- TEKS BACAAN
Oleh karena itu, penulis tergugah untuk memberikan deskripsi singkat dalam tulisan ini tentang peranan akuntansi pertanggungjawaban pada bank syariah dalam pengendalian manajemen pada bank syariah agar tercapai efektifitas dan efisiensi. Dengan memberikan penjelasan berkenaan penerapan akuntansi pertanggungjawaban dalam sistem bank syariah.
Manajemen Bank Syariah
            Konsistensi dalam pencapaian tujuan manajemen haruslah didukung oleh proses perencanaan yang baik. Allah berfirman yang artinya: “Wahai orang-orang yang beriman, bertaqwalah kepada Allah dan rencanakanlah masa depanmu. Dan bertaqwalah kepada Allah, sesungguhnya Allah Maha Tau atas apa-apa yang kalian perbuat.” (QS 59:18)
            Suatu perencanaan yang baik dalam sistem bank syariah dilakukan melalui berbagai proses kegiatan yang meliputi forecasting, objective,policies, programmes, procedures dan budget.

- YANG PERLU DIKERJAKAN
Tampilkan tanpa perubahan bagian teks tentang akuntansi pertanggungjawaban pada bank syariah yang dimulai dengan "Manajemen Bank Syariah" dan berlanjut sampai "procedures dan budget.".

- DAFTAR YANG DISEDIAKAN
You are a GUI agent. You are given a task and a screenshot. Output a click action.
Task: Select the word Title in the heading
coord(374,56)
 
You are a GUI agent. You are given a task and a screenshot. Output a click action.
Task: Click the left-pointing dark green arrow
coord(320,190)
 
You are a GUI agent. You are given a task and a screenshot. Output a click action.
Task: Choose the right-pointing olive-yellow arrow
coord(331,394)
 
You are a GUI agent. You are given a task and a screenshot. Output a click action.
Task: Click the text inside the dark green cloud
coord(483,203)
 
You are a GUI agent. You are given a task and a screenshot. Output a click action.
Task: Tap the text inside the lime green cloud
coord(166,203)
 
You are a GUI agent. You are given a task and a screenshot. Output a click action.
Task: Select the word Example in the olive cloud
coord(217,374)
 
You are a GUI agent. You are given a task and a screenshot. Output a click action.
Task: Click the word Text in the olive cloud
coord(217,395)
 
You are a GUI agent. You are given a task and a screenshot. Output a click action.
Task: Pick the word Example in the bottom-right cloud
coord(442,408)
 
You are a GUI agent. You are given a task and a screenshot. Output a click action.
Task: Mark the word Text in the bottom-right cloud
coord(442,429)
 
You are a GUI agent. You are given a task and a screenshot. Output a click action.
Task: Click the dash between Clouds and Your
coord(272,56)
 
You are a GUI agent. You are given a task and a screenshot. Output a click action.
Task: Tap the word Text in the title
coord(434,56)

- TUGAS YANG DISELESAIKAN
Manajemen Bank Syariah
            Konsistensi dalam pencapaian tujuan manajemen haruslah didukung oleh proses perencanaan yang baik. Allah berfirman yang artinya: “Wahai orang-orang yang beriman, bertaqwalah kepada Allah dan rencanakanlah masa depanmu. Dan bertaqwalah kepada Allah, sesungguhnya Allah Maha Tau atas apa-apa yang kalian perbuat.” (QS 59:18)
            Suatu perencanaan yang baik dalam sistem bank syariah dilakukan melalui berbagai proses kegiatan yang meliputi forecasting, objective,policies, programmes, procedures dan budget.